Locals play role in historic convention
PHILADELPHIA — The second day of the Democratic National Convention in Philadelphia last week saw an emotional moment for Vermonters as erstwhile presidential candidate Sen. Bernie Sanders pledged his own support for Democratic Hillary Clinton.
Vermont delegate Diane Lanpher of Vergennes, who was caught by a television camera giving Sanders a hug before his big endorsement, was standing in the heart of Vermont delegation on the convention floor.
After Sanders made his historic announcement and left the scene, people who had been sitting at other sections flooded the seats the Vermont delegation occupied, Lanpher recalled later in the week.
“Is that the microphone Bernie spoke into?” They asked Lanpher. “Can I touch it?”
It was an emotional moment not only for Sanders and his supporters, but for Vermont delegates the entire week proved to be emotion-filled as they realized the impact of Vermont and of Sanders’ message on Americans far and wide.
At the DNC, the delegates’ roles are fourfold: to vote on the platform, rules, nominees and, finally, to be ambassadors for their home states.
For Vermont delegates Lanpher and Matthew Birong from Vergennes, attending the DNC was a once in a lifetime experience.
“People call it ‘The Hillary Clinton Convention,’ but it will always be ‘The Bernie Sanders Convention’ in my mind,” Birong said. “To be one of the 22 Vermonters that got to place the vote for him is an honor I’ll cherish my entire lifetime.”
Birong also noted the passion and precision of the DNC’s various speakers in addressing pressing issues both to the party and to the nation. He praised, in particular, speeches by First Lady Michelle Obama and Rep. Gabby Giffords; Giffords is the Arizona Congresswoman who was shot a few years ago while meeting constituents.
“It was a very emotional situation to see (Giffords) come out and take the stage in front of a national audience,” said Birong. “She and her husband (an astronaut) are the American couple extraordinaire.”
He praised both Giffords’ passion and dedication to the party as well as her willingness to address specific party issues, such as the future direction of the party and the need for sensible legislation.
For Lanpher, a state representative, her role as Vermont ambassador characterized her experience at the convention.

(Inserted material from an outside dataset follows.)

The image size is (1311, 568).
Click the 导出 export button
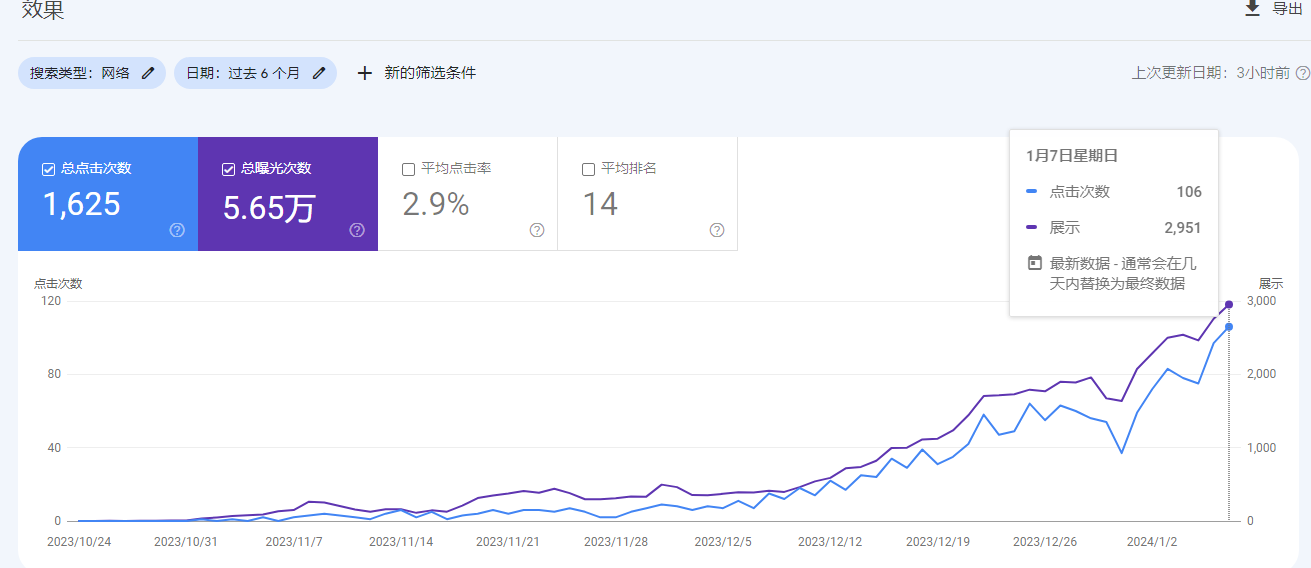click(1287, 9)
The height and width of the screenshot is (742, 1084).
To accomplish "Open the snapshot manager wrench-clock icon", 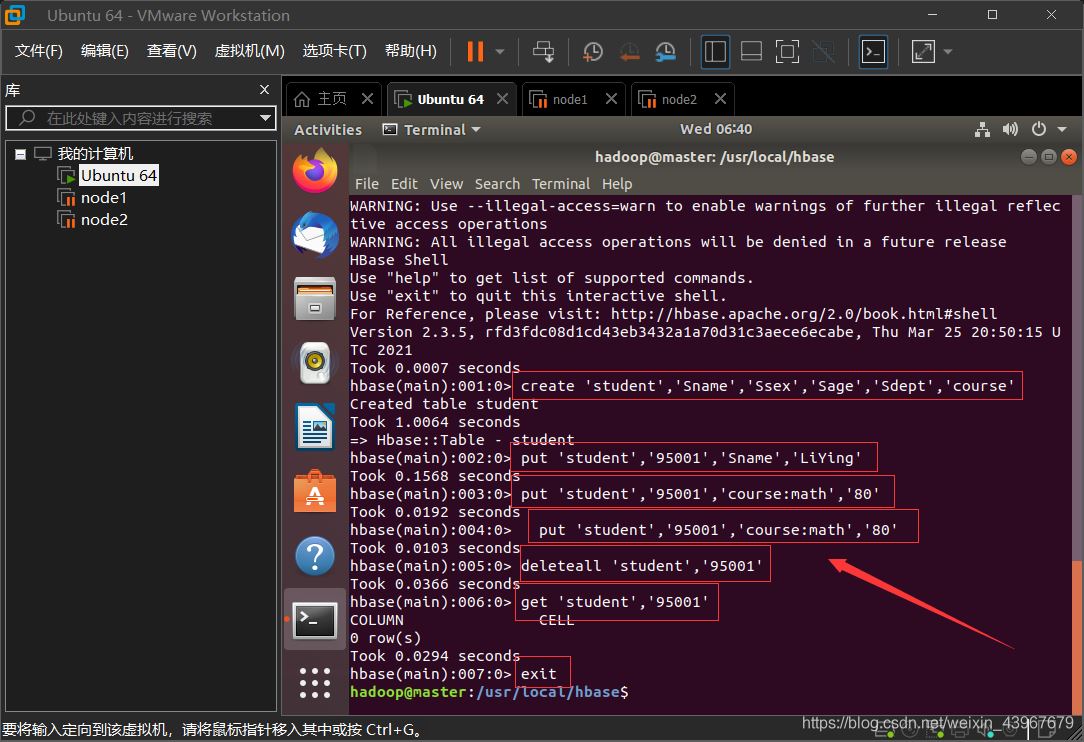I will [x=665, y=51].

“There have been incidents at the convention where I felt and internalized the power of Vermont,” Lanpher told the Independent. “Sen. Sanders has spoken to the hearts and minds of Americans across the nation, and as Vermonters, we get to hear this message all the time.”
As Vermonters, Lanpher said, she and her fellow delegates got to embody Sanders’ message for the rest of the nation.
Lanpher began to realize the force of her role as a Vermont ambassador on the first day of the convention when Sanders addressed his supports in a crowded ballroom. The emotion-filled meeting saw some Sanders delegates boo their man when he urged them to back Clinton.
While waiting with the rest of Bernie’s delegates for the ballroom to be cleared at the close of the meeting, Lanpher was among the part of the crowd immediately outside the door to the ballroom.
“It was a logistical nightmare,” Lanpher said. “They had to move more than 2,000 people out of the ballroom first, and I got stuck in the doorway to the ballroom in a mob of people.”
In an attempt to restore order, volunteers were shouting for the crowd to move backwards, but that made no sense to Lanpher, who had at least 3,000 people behind her. Taking charge, she told the volunteer that this plan would not work — and those around her listened. The logjam abated.
“People were happy with my forcefulness,” Lanpher said.
In the wake of the exchange, the people around Lanpher started asking her which state she was from.
“I said ‘Vermont,’ and I got the full effect of all the joy coming from the senator’s home state. The crowd erupted into cheers,” Lanpher said. “It was very touching. It touched me and I felt it — their spontaneous reaction to Vermont, what that meant to them, the joy that lit up in their faces. What did Bernie start in the nation?
“A man even asked to touch me so that he could share with his wife that he had touched a Vermonter,” Lanpher said with a laugh.
Lanpher credited Sanders for initiating the hard conversations that the nation has neglected to discuss. As part of the Vermont delegation, she said, they embodied Sanders’ messages and were part of this force. The delegation was recognized by the rest of the delegates at the convention as such and treated with the utmost respect, according to Lanpher.
“We’re rebel rousers, but we also bring grace and dignity of how to behave in that conversation,” Lanpher said. “We initiated the conversation and we won’t let things rest because they’re not done yet. If we’re not at a place where everyone is OK, then the nation is not OK.”